Hoyle initially was matched with a mule named Radar, a good omen for a CHP officer but a bad fit from the start.

Through Edwards, he found Salley and Sadie a year and a half ago. They were former world champion wagon drivers who once belonged to country singer Loretta Lynn.

“It’s kind of like a marriage in a way,” the Santa Ynez resident said. “I got real lucky with my girls.”

The girls were among the stars of the summer session, providing many of the students their first opportunity to board a wagon and lead a mule team. But first they had to practice. Edwards had the students pair up -- one holding the reins, the other clutching a bridle and bit.

The teams took turns “driving” each other around the parking lot of the college’s historic red barn, which sits within view of the Valley’s busy streets and gleaming high-rise buildings.

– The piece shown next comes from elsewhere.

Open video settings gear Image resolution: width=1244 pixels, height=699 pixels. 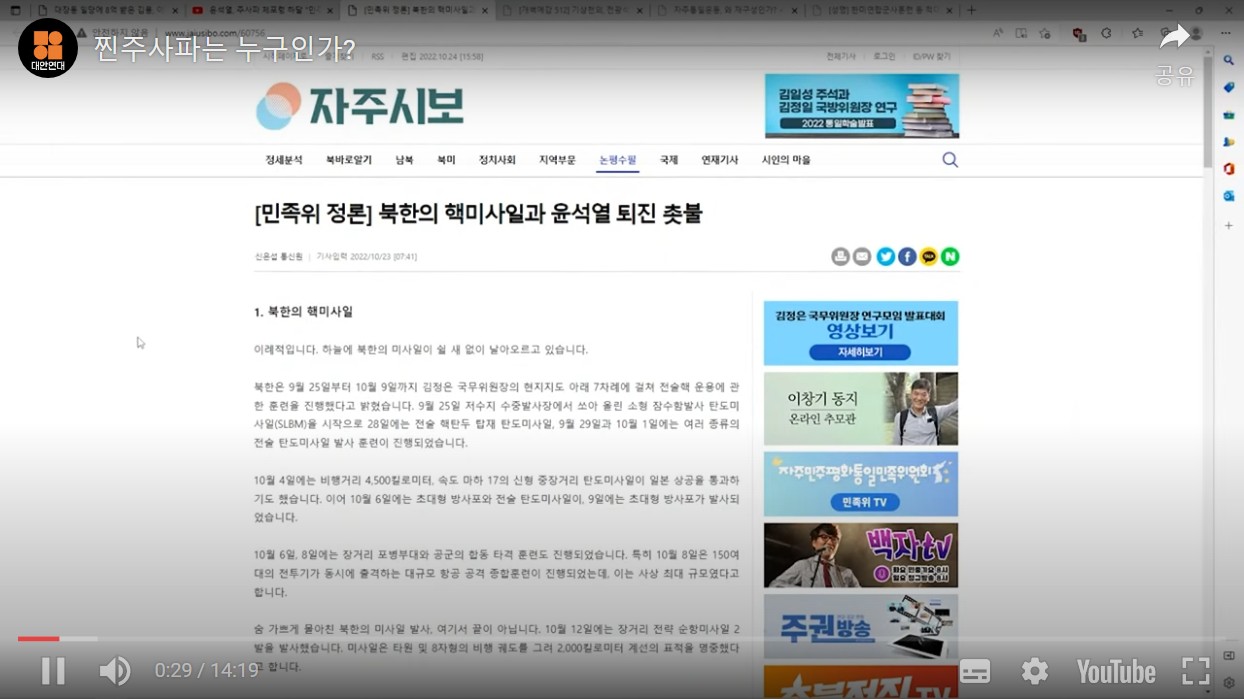pos(1034,671)
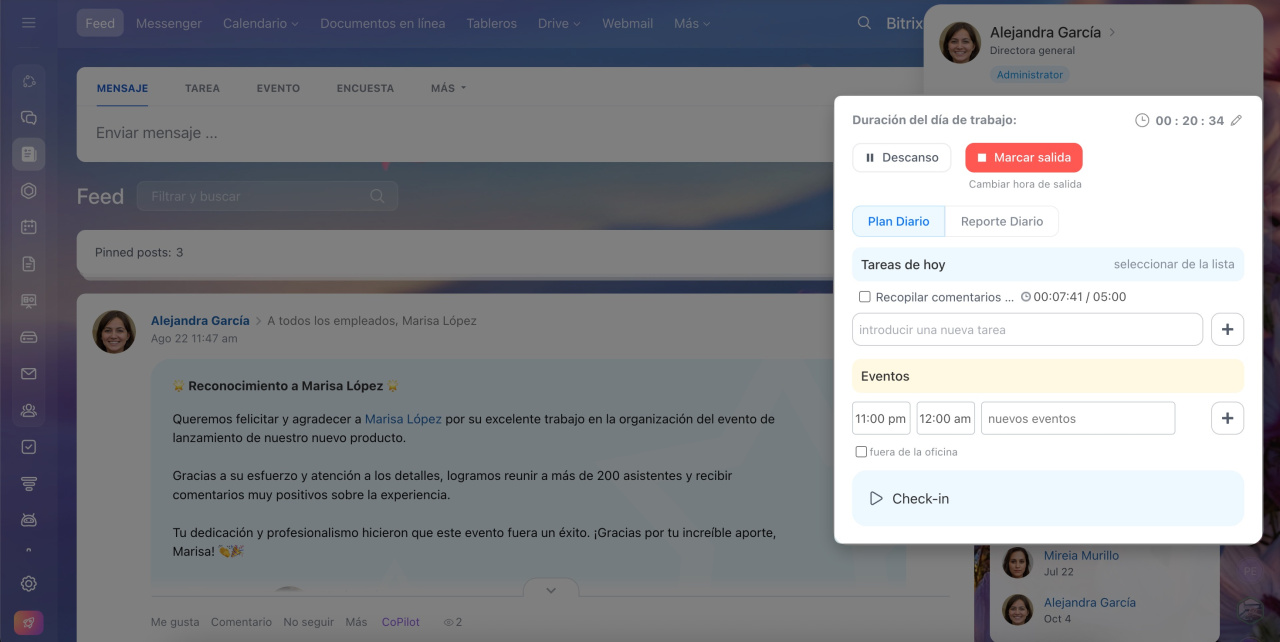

Half a dozen mules looked on in amusement, occasionally letting loose an ear-splitting bawl.

At first, Kay Elder of Canoga Park refused to move. Playing the part of the mule, the retired receptionist didn’t feel that her driver was properly communicating his intent.

“You didn’t smooch me,” she told Joel Carlisle, 61, of Anza. Edwards had explained that a smooch is the noise a driver makes to get a mule to giddy up.

A veteran of the program, Elder brought her mule, a caramel-colored beauty named Bodie with a case of the “terrible twos,” to the driving course. “He has a mind of his own; he’s not doing what he’s supposed to do,” Elder said. “There are so many things I didn’t know that I didn’t know.”

Edwards hears that a lot. When he’s not teaching at Pierce College, he holds private clinics at his Queen Valley Mule Ranch in Arizona and at other venues across the country.

The Pierce College program is steadily developing a national reputation, drawing students from Washington, Colorado and New Mexico. And it has turned out a handful of professionals who make their living working with the animals.

But Edwards said he was most pleased to teach those trying to forge better relationships with their mules, people like him who take pleasure in communing with an animal that is often misunderstood. “They’ve gotten a bad rap over the years,” he said. “But they’ll teach you a lot. And they’ll give their lives for you if you’re nice enough to them.”

Will Green has tried being nice, and mean. He has tried coaxing his mule, then muscling her. But still, after two years, Sugar continued to push his buttons.

“I wasn’t aware I was in such trouble until quite a ways into it,” explained Green, the first of the students to climb into the Pierce College corral to learn from Edwards during the summer session. “At first I could do things with her, but she slowly turned on me. It’s these animals; they’re very smart. When you don’t know, it gives them a window of opportunity to take over.”

Realization of that simple truth is a good first step, Edwards counseled as he worked his magic. He showed the students how to control the animals with a squeeze of the nose, and how to calm them with kind words and a gentle hand.

“This isn’t Burger King. The mule doesn’t get things her way,” the old cowboy said. “But I want to be fair. As long as my mule is paying attention, I’m going to use a light hand.”

Just then, Sugar flinched and raced away. “We need some respect, sweetheart,” Edwards told her. “We’ve got to work on that.”